The two leaders will meet against a backdrop of heavily policed protests at the state of human rights in China and Tibet.
Downing Street has promised Cameron will raise issues such as Tibet firmly in private, but he is expected to tread gingerly, aware that he does not want to jeopardise UK business access to the fastest expanding export market in the world.
During the summit, the UK and China are expected to sign an agreement that will boost British businesses' ability to branch out beyond Beijing and Shanghai, into other fast growing regional cities in China.
The GDP of these regional cities has more than doubled between in just three years.
At the beginning of the year, UK imports to China were only 1% of Chinese exports to the UK.

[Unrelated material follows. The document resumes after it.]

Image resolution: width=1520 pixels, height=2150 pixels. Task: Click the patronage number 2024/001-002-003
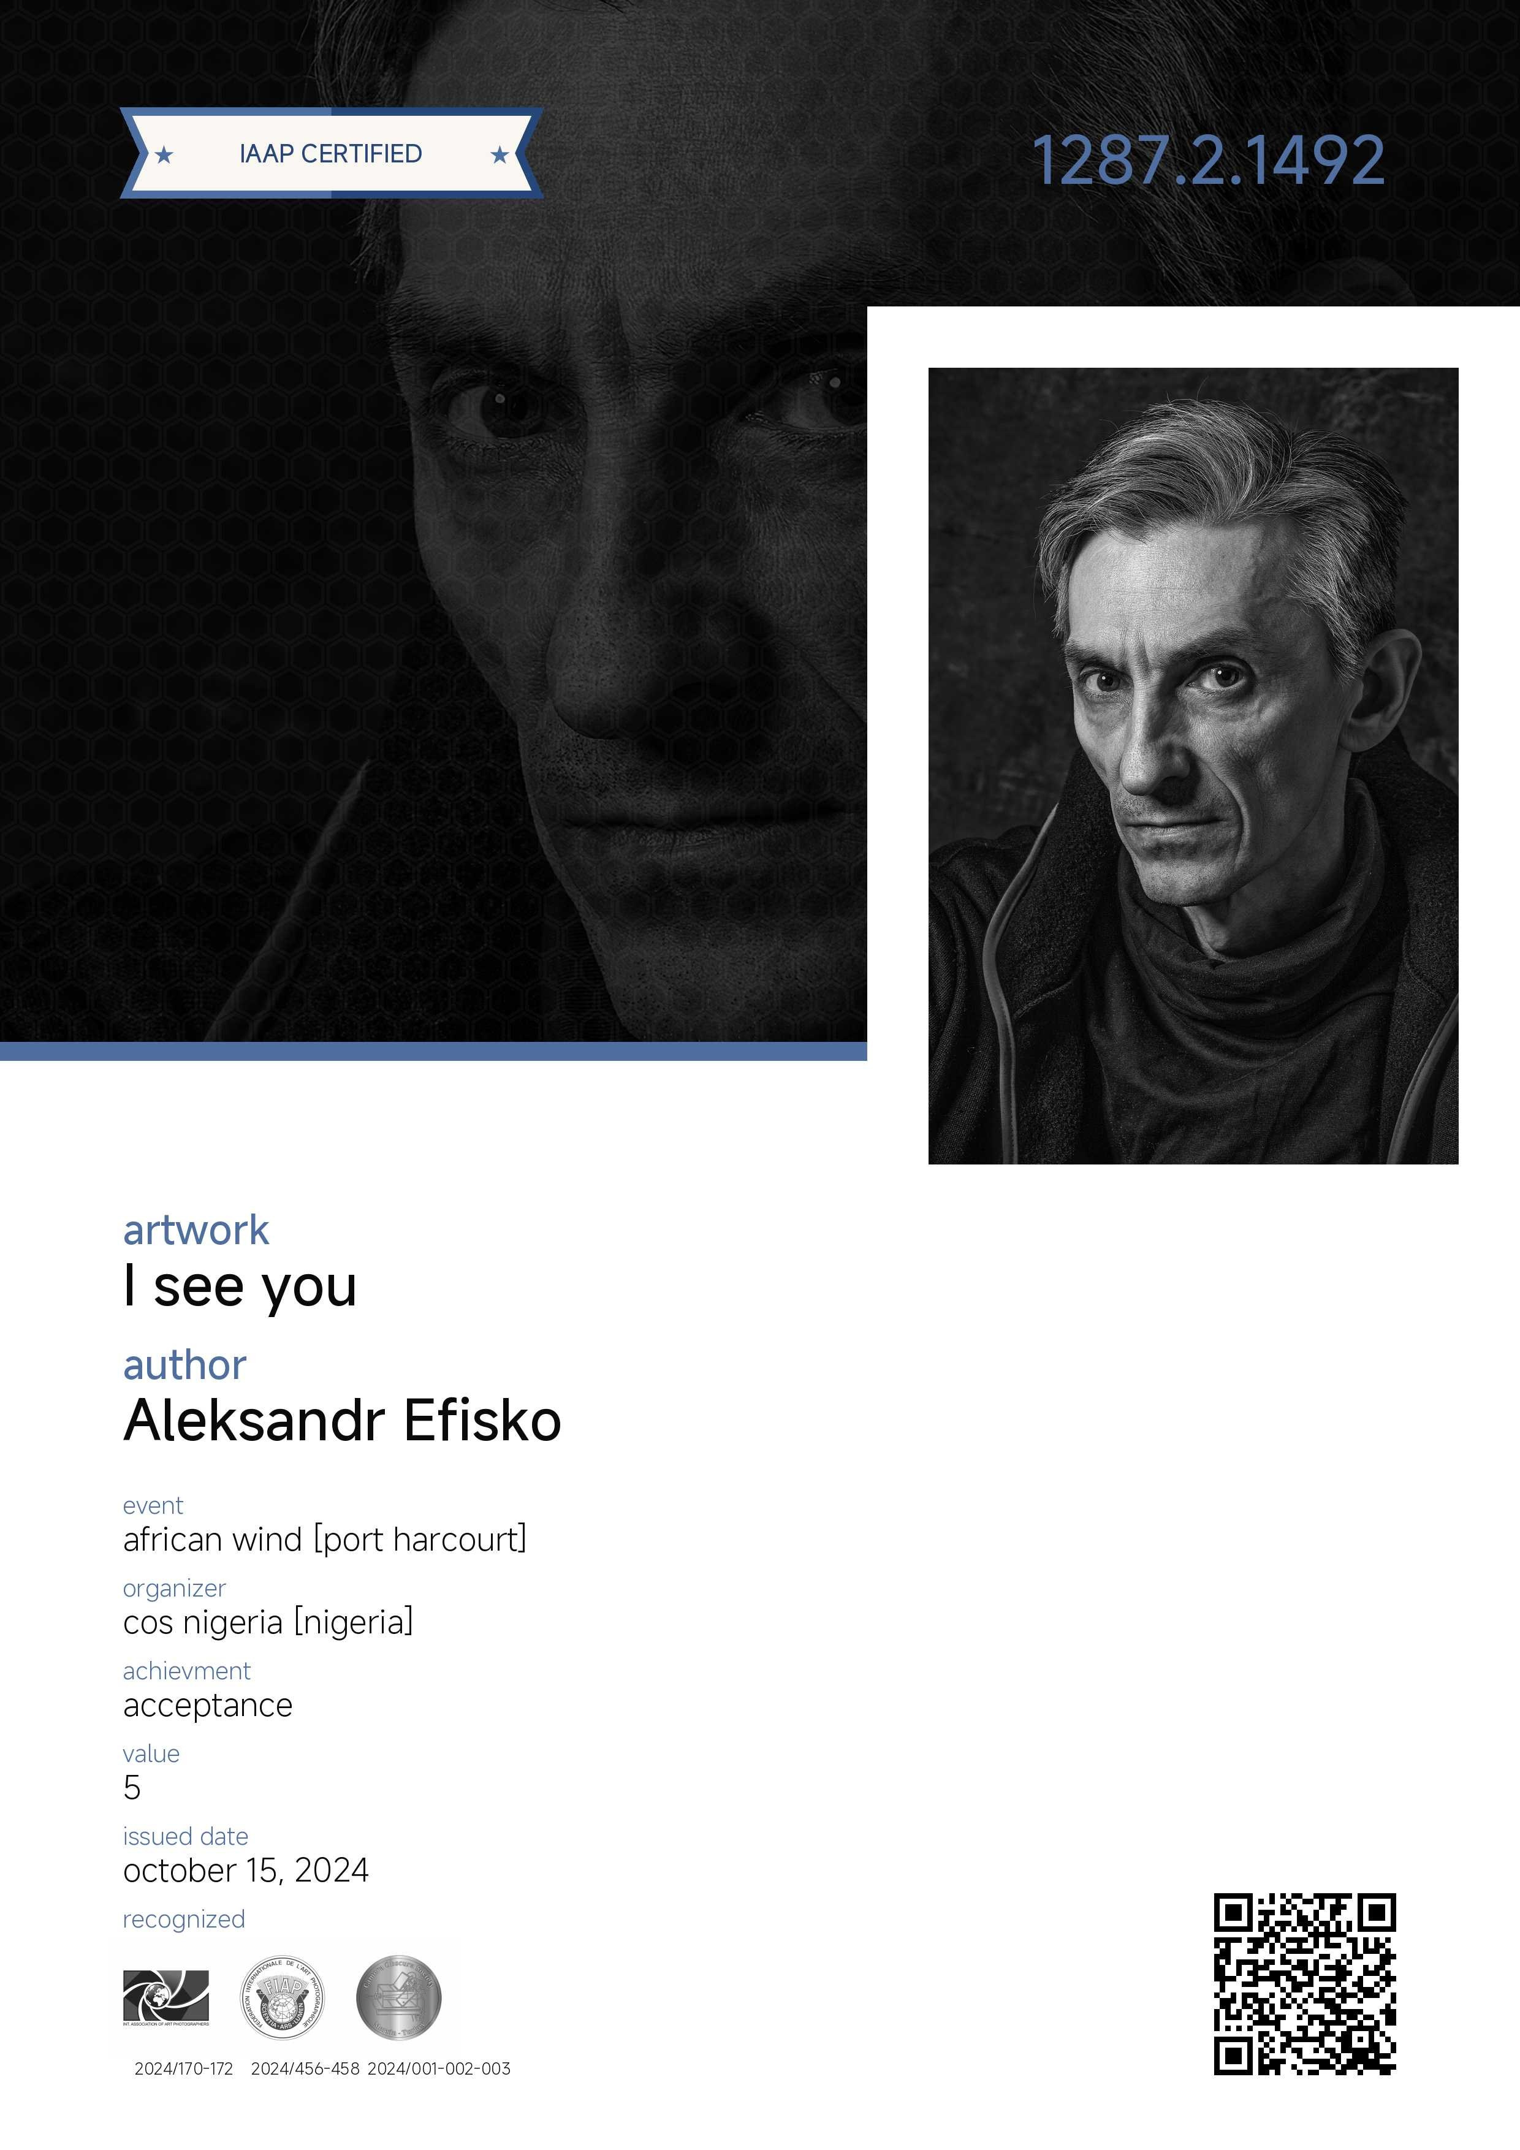439,2069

Number 10 has said that Britain is progressing well on its target of $100bn of bilateral trade by 2015, with British exports to China up by more than a fifth since David Cameron took a large business delegation to Beijing in November.

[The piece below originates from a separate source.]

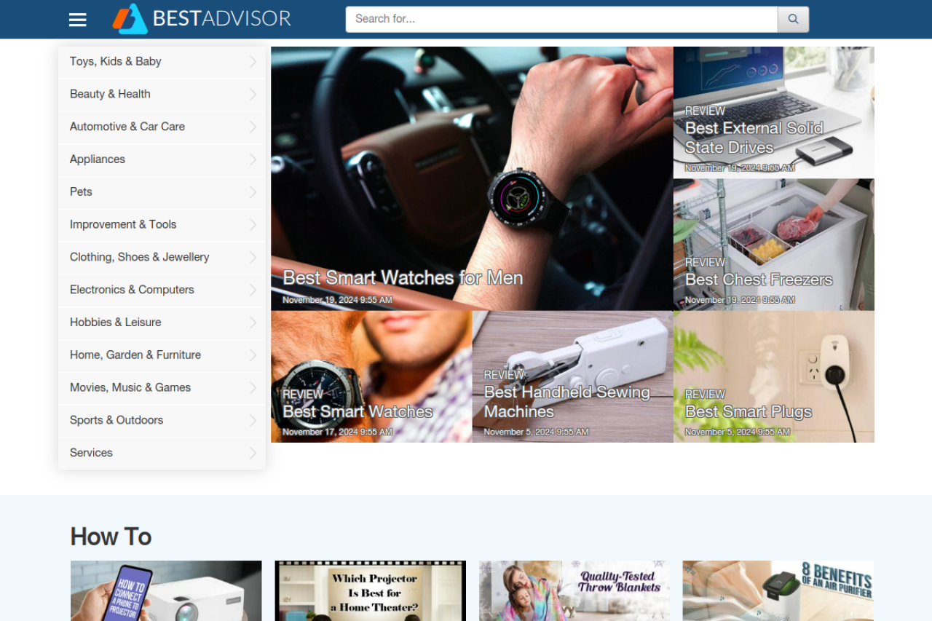Click the BestAdvisor logo
This screenshot has height=621, width=932.
202,19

In a bid to show the Anglo-Chinese relationship is not entirely commercial, Cameron will also point to the development of "a longer term strategic cultural dialogue" between the two countries.
A dialogue on broad ranging cultural issues will be agreed with annual ministerial meetings held alternately in the UK and China. Jeremy Hunt, the culture secretary, will lead on the British side.
Hunt said: "What this visit is about is saying that it's not just about jobs, it's also about a broader cultural relationship that is the best possible way to make sure we understand each other and avoid the kind of misunderstanding that so can bedevil relationships, as has happened in the past."
On the eve of his visit to Europe, Wen ordered the release of two prominent human rights activists.
Prominent artist and activist Ai Weiwei was released three days ago. At the weekend another prominent dissident, Hu Jia was reunited with his family after serving three-and-a-half-years in jail on subversion charges. It is not clear if the releases are directly linked to the visit to Europe.
In a statement urging the Chinese to go further on human rights, Number 10 said: "Our support for freedom of expression, development of independent civil society and our conviction that the transparent and consistent application of human rights under the rule of law, are essential prerequisites for China's long term prosperity and stability."
On the first day of his three day tour of the UK, Wen visited the Chinese co-owned MG plant in Birmingham, as well as William Shakespeare's birthplace in Stratford-on-Avon. Wen toured the MG motor car factory in Longbridge where the new MG6 is assembled. The premier said "The model can be summed up as designed in the UK, manufactured in China and assembled in the UK, thereby making the most of China's capital and markets, as well as the UK's technology and managerial expertise."
Stephen Green, Britain's minister for trade and investment, said the partnership was a "pioneer for Chinese investors in the UK".
At the weekend, Wen reassured the markets that China would not offload its substantial holdings of European assets but would remain a long-term investor in European sovereign debt. Beijing is thinking of investing in the high speed line from London to Birmingham.
The Free Tibet director Stephanie Brigden urged Cameron to take a strong public position on human rights.
She said: "Wen Jiabao himself speaks of reform when he is outside China, and will be conscious that in 2012 he will be passing on his legacy to the next generation of Chinese Communist Party leaders and to the world's history books.
"As things stand, Chinese concerns over internal security are fuelling an increasingly vicious cycle of repression and protest in Tibet and China.
"Analysts argue that the human rights situation is at its worst since the Tiananmen Square massacre in 1989. Premier Wen should heed the prime minister's words following his visit to Tahrir Square that 'denying people their basic rights does not preserve stability ? rather, the reverse'."